The suspected gas attack on April 7 on Douma, near Damascus, reportedly left more than 40 people dead and was blamed by Western powers on the regime of Syrian President Bashar al-Assad.

In response, the United States, France and Britain conducted unpreceden­ted missile strikes on Syrian military installati­ons, but Paris admitted on Tuesday they were a matter of “honour” that had solved nothing.

“Experts from the chemical weapons committee enter the town of Douma,” state news agency SANA wrote, referring to the Organisati­on for the Prohibitio­n of Chemical Weapons (OPCW).

The inspectors arrived in Damascus on the day of the Western strikes but had not been allowed to enter Douma.

France and the United States appeared to question the purpose of such a mission, warning that any incriminat­ing evidence had likely been removed by now.

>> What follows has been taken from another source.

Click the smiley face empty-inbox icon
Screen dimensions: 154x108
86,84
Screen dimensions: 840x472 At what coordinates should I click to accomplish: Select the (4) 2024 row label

“It is highly likely that evidence and essential elements disappear from the site, which is completely controlled by the Russian and Syrian armies,” the French foreign ministry said.

The US ambassador to the OPCW, Ken Ward, had claimed Monday that the Russians had already visited the site and “may have tampered with it”.

In an impassione­d defence to the European Parliament on Tuesday, France’s President Emmanuel Macron admitted that Saturday’s strikes had been a more political than military decision.

“Three countries have intervened, and let me be quite frank, quite honest -- this is for the honour of the internatio­nal community,” he said in the French city of Strasbourg.

“These strikes don’t necessaril­y resolve anything but I think they were important,” Macron added.

The French leader was also set to strip Syrian President Bashar al-Assad of a prestigiou­s award he was granted by former president Jacques Chirac in 2001.

In another developmen­t, Saudi Arabia has agreed to send troops to Syria under the U.S.-led coalition if a decision was taken to widen it, Reuters reported Foreign Minister Adel al-Jubeir as saying on Tuesday.

“We are in discussion with the U.S. and have been since the beginning of the Syrian crisis about sending forces into Syria,” Jubeir told a news conference in Riyadh with U.N. Secretary-General Antonio Guterres, adding that Riyadh had previously proposed this idea to former U.S. President Barack Obama.